Open obilodeau opened 8 years ago

obilodeau commented 8 years ago

Clocks can be set wrongly, therefore using date and time to distinguish if a note needs to be pushed or pulled is maybe not a good idea. It would be better to use a "changed-locally" and "changed-on-server" tag for each note.

From the IRC with timo: j-4: Dynalon: does the server send anything to tell if the note changed? j-4: local note-changes can be tracked easily... but what about the remote ones? Dynalon: yes, the server will send all notes that have changed since the last sync. From what I recall when going through the tomdroid source, you don't use this feature however :-) You can add the ?since= parameter, it is documented in the API DOCs on https://live.gnome.org/Tomboy/Synchronization/REST/1.0 Dynalon: example: http://domain/api/1.0/user/notes?since=4 Dynalon: you would pass your "latest-sync-revision" field as argument to the since parameter Dynalon: when using the ?since= parameter, you SHOULD use ?since=4&include_notes=true - since you will definitely need the notes body content transfered Dynalon: but when checking for new/deleted notes, you can use ?include_notes=false which will disable transferring the notes content, only its metadata - this saved bandwidth

Documentation in the Tomboy library: https://github.com/Dynalon/tomboy-library/blob/sync_from_scratch/Tomboy-library/Tomboy/Sync/Sync.cs


Imported from Launchpad using lp2gh.

obilodeau commented 8 years ago

(by j-4) A separate "changed" tag ist not necessary. Tomdroid should work like Tomboy... see the explanation of Timo:

Dynalon: j-4: the global revision number is always selected by the sync server, and will be always the latest sync revision (server wise) + 1 Dynalon: you don't need to store revision-numbers per note, but those revision numbers are only valid locally. I suggest not calling them revision numbers. if you want to store locally when a note changed, jsut mark it as "tainted" Dynalon: whenever you do a successfull sync, reset all notes to "untainted". whenver you change a note locally, mark it as tainted again. This is only one possible approach Dynalon: the other one (that tomboy uses) is to not store tainting/local reivsion numbers at all, but make sure the MetadataChangeDate is updated whenver a note is updated Dynalon: you can then tell if a note was modified since last sync by selecting note.MetadataChangeDate > Manifest.LastSyncRevision Dynalon: since you are required to keep metadatachange date accurat on tomdroid, you could just use the later approach and don't need to deal with local per-note revision numbers Dynalon: anyway, you DO need to keep a list of notes that are deleted (since the notes won't be present upon next sync). AFAIK in tomdroid this is done using system:-Deleted tag, which is just fine

So we should raise the metadatachange whenever a note was edited and on sync obtain a list of edited notes by comparing note.MetadataChangeDate > Manifest.LastSyncRevision.

As easy as this :-)

obilodeau commented 8 years ago

(by noahy)

So we should raise the metadatachange whenever a note was edited and on sync obtain a list of edited notes by comparing note.MetadataChangeDate > Manifest.LastSyncRevision.

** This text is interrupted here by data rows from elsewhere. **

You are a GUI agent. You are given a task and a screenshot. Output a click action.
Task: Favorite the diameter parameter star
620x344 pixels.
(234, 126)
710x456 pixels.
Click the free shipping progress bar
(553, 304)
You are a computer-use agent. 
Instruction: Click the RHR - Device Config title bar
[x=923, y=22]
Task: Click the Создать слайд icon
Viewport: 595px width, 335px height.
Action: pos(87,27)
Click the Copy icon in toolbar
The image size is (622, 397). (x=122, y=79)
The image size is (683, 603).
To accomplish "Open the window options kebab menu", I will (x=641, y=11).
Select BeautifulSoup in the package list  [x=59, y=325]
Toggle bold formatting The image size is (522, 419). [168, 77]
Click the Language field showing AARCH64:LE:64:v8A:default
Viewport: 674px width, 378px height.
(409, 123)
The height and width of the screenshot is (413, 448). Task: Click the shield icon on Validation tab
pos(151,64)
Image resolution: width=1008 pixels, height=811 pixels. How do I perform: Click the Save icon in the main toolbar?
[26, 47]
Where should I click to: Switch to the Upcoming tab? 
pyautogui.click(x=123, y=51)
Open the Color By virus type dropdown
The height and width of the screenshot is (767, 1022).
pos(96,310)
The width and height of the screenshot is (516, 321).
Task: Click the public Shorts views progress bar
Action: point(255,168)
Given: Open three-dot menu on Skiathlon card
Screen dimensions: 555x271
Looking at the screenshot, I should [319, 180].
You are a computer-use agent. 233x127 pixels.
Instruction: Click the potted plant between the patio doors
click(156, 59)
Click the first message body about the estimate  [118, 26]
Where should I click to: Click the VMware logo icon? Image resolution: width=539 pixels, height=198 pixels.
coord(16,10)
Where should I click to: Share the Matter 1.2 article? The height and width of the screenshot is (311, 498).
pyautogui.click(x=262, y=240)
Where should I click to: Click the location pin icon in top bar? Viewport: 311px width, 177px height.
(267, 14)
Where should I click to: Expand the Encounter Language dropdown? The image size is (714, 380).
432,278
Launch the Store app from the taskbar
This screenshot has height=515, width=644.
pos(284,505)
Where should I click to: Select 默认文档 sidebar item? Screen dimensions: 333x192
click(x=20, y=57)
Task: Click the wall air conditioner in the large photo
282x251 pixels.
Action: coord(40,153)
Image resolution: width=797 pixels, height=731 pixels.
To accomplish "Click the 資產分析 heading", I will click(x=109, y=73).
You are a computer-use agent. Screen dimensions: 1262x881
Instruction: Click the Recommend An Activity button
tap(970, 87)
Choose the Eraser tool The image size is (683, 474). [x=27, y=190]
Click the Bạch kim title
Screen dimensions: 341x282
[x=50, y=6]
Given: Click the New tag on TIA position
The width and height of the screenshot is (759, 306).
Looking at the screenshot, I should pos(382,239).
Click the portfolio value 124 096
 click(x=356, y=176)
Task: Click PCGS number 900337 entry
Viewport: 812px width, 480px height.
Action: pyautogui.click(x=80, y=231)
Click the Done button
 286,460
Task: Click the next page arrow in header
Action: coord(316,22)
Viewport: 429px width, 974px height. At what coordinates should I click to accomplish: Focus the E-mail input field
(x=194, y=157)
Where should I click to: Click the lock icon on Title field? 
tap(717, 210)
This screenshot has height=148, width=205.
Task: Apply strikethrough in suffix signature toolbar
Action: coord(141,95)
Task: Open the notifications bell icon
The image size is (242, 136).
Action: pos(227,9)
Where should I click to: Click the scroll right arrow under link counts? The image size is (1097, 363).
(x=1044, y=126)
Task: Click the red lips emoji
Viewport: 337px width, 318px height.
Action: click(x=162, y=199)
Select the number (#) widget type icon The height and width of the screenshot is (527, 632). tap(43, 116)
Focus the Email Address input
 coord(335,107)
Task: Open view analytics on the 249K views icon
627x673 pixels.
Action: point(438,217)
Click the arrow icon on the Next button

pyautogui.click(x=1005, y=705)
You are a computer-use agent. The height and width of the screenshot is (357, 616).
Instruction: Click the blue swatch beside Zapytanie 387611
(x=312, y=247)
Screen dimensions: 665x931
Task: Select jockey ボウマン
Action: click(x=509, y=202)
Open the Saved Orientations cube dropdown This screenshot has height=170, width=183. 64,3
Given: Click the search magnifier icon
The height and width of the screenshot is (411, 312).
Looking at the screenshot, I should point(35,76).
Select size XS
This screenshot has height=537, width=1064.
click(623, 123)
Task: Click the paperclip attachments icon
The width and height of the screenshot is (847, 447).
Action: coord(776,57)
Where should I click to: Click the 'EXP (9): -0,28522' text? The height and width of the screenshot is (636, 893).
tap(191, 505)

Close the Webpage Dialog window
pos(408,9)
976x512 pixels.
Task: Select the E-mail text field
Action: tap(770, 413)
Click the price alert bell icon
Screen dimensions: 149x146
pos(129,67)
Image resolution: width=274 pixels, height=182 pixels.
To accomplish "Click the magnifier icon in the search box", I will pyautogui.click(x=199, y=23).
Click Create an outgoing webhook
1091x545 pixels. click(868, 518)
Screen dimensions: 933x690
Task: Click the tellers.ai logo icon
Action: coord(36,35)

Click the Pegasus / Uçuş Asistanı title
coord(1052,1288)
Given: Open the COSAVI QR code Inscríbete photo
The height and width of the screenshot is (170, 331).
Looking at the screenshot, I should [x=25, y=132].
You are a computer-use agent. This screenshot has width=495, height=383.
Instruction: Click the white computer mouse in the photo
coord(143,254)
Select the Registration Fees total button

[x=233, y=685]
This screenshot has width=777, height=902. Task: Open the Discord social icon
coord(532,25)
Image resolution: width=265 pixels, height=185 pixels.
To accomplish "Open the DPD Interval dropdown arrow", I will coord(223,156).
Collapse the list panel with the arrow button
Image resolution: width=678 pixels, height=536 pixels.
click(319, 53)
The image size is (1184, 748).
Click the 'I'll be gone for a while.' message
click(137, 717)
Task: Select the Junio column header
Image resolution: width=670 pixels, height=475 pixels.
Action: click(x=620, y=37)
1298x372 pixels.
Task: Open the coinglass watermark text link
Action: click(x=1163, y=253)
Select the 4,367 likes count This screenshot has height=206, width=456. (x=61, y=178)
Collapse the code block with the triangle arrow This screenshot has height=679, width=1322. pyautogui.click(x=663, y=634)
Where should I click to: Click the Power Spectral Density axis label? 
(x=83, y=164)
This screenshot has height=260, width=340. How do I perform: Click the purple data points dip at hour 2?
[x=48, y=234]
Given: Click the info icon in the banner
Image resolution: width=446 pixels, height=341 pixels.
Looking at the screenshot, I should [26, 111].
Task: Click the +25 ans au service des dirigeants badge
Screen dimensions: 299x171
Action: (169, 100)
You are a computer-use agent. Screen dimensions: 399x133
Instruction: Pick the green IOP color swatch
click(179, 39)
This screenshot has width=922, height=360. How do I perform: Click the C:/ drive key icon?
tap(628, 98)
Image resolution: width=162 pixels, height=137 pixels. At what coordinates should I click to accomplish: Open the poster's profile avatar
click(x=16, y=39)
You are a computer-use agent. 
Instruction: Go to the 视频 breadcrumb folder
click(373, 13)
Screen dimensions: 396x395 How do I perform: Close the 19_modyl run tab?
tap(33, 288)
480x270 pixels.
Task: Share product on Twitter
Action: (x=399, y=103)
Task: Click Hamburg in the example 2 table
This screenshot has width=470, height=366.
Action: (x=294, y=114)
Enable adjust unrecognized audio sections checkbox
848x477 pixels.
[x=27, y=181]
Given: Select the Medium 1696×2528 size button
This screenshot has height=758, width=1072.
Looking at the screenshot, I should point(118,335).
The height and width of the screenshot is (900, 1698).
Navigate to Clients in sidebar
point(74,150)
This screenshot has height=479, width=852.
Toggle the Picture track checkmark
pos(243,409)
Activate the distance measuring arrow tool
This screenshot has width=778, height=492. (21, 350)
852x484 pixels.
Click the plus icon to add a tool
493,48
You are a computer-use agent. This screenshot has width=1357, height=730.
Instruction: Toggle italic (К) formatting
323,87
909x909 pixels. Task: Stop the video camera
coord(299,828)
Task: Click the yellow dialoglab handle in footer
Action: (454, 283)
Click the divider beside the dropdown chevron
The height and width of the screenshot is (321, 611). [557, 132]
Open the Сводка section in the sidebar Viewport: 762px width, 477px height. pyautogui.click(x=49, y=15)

That's really what we do already, except we use last modified date to get the list.

obilodeau commented 8 years ago

(by j-4) yes and no.

this are the bad lines: int compareSyncLocal = Time.compare(syncDate, localNote.getLastChangeDate()); int compareSyncRemote = Time.compare(syncDate, remoteNote.getLastChangeDate()); int compareBoth = Time.compare(localNote.getLastChangeDate(), remoteNote.getLastChangeDate());

we are comparing a remote date with a local date -> very bad! This already led to the conflict-dialogue showing up without any conflicts and notes being pushed/pulled although they are identical,... just because of a small time difference of the clocks.

To know if a note was changed remotely, we should use this instead: example: http://domain/api/1.0/user/notes?since=4 you would pass your "latest-sync-revision" (=4) field as argument to the since parameter

To know if a note changed locally we can compare the lastsyncdate and the the MetadataChangeDate. Whats the difference between the lastchangedate and the MetadataChangeDate? MetadataChangeDate is also changed on a succesfull pull of the note from the server -> therefore it is always completely identical with the lastsync date. the lastchangedate could be wrong, as the clock from another client might be running different, so we can't compare these. Otherwise, on an edit, both are set identical. However, to implement it correctly, on an "NOT-content-change" like a tag-change, notebook-change, only the metadatachangedate should be raised, not the lastchangedate.

We know if a note might be conflicting, when note is in remotely changed list and has a metadatachangedate - lastsyncdate > 0.

For the SD-card sync we have to get the list of remotely changed notes since last sync somehow else. User might use Dropbox, therefore we also have to deal with conflicting notes and remotely changed ones. we could compare the lastchangedate of the files with the lastsyncdate, however the clock of the other Dropbox instance might run wrong again. better would be to remember a checksum, the changedate,... on one sync and compare this on the next sync to the values in the files -> therefore you would get a concrete list of changed files.

Do you understand the issue? I could try to explain it again in other words. Its not me, who found that this could be the issue for some 'weird' sync bugs I experienced, but Timo who programmed the Rainy Sync server as a replacement for Snowy. http://exceptionrethrown.wordpress.com/2012/11/04/announcing-rainy-a-poor-mans-tomboy-snyc-server/ He for sure knows how it is done... i hope :-)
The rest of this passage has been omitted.